Contre toute attente, Ophelia esquissa un léger sourire. Elle posa le reste de sa miche de pain sur la table à côté d'elle et frotta ses mains entre elles pour chasser les miettes, sous le regard attentif d'Eren qui termina sa part et attendit qu'elle se décide à étaler ses vastes connaissances devant lui une nouvelle fois.

— J'ai pas dit que tu t'en sortais mal, fit-elle remarquer en s'accroupissant à ses côtés. Tu t'en sors même plutôt bien, puisque t'as touché presque toutes tes cibles.

Le brun se mura dans le silence, fusil en main et regard rivé auxdites cibles. Il se garda bien de lui avouer que ses quelques échecs étaient seulement liés à son esprit qui avait tendance à s'égarer de temps à autres, et que cet entraînement n'en était pas vraiment un. C'était idiot, pourquoi voudrait-il être bon au tir s'il ne risquait pas d'occuper une position de tireur durant un combat ?

— Enfin bref, c'est juste une question de confort, reprit Ophelia. C'est mieux de caler la crosse contre le muscle, pas l'os de ton épaule. Vu que t'es pas tout à fait un humain banal, tu risques certainement pas grand chose, mais... C'est plus... confortable.

— Tu te répètes.

— J'avais remarqué. Bon, donc...

Insondable, Eren la laissa lever une main jusqu'à la crosse de l'arme qu'il tenait encore. Son autre paume se posa brièvement contre son omoplate, juste le temps de déplacer le fusil de quelques centimètres. Peu sûre qu'il apprécie être touché par une personne en qui il n'avait même pas confiance et ne cherchant pas à s'attirer une nouvelle fois sa colère alors qu'elle n'avait que pour objectif de le comprendre, Ophelia s'empressa d'abaisser ses mains et le jaugea du regard.

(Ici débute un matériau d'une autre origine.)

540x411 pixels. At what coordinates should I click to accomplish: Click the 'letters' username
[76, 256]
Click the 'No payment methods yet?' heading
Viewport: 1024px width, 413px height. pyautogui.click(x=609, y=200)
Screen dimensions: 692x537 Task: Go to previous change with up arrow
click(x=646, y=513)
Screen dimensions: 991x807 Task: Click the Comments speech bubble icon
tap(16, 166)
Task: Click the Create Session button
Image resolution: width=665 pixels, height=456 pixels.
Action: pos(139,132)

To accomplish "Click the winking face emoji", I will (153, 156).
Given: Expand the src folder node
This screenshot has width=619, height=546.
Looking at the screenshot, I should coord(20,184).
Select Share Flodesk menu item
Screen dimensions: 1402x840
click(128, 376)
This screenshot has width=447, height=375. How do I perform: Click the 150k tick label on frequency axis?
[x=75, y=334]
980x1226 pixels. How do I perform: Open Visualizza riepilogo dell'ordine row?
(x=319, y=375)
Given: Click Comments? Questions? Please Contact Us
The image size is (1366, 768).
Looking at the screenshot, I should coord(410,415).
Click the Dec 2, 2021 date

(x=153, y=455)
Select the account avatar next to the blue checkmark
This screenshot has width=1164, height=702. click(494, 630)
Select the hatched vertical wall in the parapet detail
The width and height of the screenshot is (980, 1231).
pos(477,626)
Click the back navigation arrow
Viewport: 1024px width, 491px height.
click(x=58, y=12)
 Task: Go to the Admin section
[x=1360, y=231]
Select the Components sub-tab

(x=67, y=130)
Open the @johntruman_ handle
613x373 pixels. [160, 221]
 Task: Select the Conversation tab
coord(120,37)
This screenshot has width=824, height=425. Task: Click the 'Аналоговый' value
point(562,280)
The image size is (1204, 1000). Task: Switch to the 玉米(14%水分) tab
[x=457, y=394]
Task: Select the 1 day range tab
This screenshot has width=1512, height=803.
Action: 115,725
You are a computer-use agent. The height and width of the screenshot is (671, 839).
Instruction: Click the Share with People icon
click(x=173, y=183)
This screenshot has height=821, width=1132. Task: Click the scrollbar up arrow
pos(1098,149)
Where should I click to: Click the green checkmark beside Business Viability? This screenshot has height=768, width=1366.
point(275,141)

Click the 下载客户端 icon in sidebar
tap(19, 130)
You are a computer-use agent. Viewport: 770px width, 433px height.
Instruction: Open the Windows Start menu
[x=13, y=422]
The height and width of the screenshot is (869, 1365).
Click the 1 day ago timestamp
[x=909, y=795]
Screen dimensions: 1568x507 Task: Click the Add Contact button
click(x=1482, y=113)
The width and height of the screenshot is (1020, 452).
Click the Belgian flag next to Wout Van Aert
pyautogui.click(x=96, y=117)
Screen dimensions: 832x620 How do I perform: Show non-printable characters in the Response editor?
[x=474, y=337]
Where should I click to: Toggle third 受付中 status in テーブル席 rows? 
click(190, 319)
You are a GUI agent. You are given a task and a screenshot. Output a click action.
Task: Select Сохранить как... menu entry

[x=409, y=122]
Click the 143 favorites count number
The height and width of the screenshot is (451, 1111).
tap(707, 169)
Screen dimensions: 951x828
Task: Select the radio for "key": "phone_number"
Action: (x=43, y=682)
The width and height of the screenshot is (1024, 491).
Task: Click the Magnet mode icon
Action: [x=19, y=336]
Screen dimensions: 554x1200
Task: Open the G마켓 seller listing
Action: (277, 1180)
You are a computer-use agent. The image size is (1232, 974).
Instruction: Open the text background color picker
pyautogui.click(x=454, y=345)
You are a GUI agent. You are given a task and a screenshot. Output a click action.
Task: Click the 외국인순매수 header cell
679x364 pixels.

— Une démonstration ? ironisa-t-elle.

L'air renfrogné, Eren retint un soupir agacé et se contenta de coller sa joue contre l'arme, un œil fermé pour viser. La jeune femme l'entendit réguler sa respiration pour éviter les tremblements lors du tir. Elle plaqua ses mains contre ses oreilles par réflexe lorsqu'il pressa la détente, puis haussa les sourcils en se tournant vers la cible.

— Dans le mille ! Alors ?

Il baissa son arme de quelques centimètres pour tourner la tête vers Ophelia, qui l'observait encore de ses grands yeux azur et brillants de curiosité.

— C'est... plus confortable, l'imita-t-il.

Amusée, elle eut du mal à retenir son rire et, en voyant le visage du jeune homme se détendre et le bout de ses lèvres se redresser en un sourire à peine discernable, elle ne put s'empêcher de frapper gentiment son épaule avec la sienne. Ce court moment de complicité naturelle les étonna tous les deux mais ils n'en firent aucun commentaire.

Ils retrouvèrent leur sérieux à l'instant même où Mikasa et Armin les rejoignirent dans le stand de tir. Ophelia se redressa pour récupérer sa miche de pain et se tint un peu plus à l'écart, surprise par la tension qui semblait s'être installée du côté d'Eren. Il ne leur jeta même pas un regard et se contenta de tirer une nouvelle fois. Maintenant, elle comprenait mieux la raison de sa présence ici. Il n'avait pas besoin de vérifier ses compétences au tir, mais d'un moyen d'extérioriser ses émotions sans hurler sur les premiers venus.

— Tu vas tirer aussi, O' ? s'enquit Armin.

— Non, j'en n'ai pas besoin, répondit-elle avec un sourire poli. Vous êtes passés au port ?

— Oui ! La construction sera bientôt achevée. Grâce aux ingénieurs Mahr, les travaux ont avancé très vite !

— Surprenant qu'ils aient accepté d'y participer, fit remarquer Mikasa tandis qu'Eren rechargeait son fusil sans un mot.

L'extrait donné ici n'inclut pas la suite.